The comparison of the Class of 2000 and the current crop of players would be unfair for many a reason, yet the latent fact is that this selection looks a tad bit weaker on paper, which is unfortunate, when one regards the progress we expect ourselves to have made as a nation and a fraternity after 16 years and 3 Olympic cycles worth of experience, planning and implementation. South African football cannot grow as it should, when we are still having to deal with favouritism of certain club’s and agent’s players, club vs country tug-of-war’s that are intentionally going unmediated, and a general lack of proactive thinking, planning, implementation & ingenious corrective measures when it comes to handling the logistical side of our national teams.

One can only wonder how long our talents will continue to mask the shambles that is our football fraternity.
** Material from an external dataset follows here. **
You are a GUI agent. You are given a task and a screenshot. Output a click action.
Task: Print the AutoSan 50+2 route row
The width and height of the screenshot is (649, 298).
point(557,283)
The 2016 Rio Olympic Games may be a wakeup call for South African football administrators in more ways than one. If we can achieve any ounce of measurable success with a team that if far from our best composition of u/23 players, the powers that be will be left knowing that we could have achieved even more with proper planning and implementation. Lord forbid we become the whipping boys of a group almost as open as our 2000 one, a group that comprised of Brazil, Japan & Slovakia, South African football would have to do a lot of much needed soul searching to find solutions to our deeper lying problems; our team should, at the very least, not be losing to teams like Denmark & Iraq at any level, and these tests will be a gauge of where we truly stand in terms of progressing towards any success regarding Vision 2022.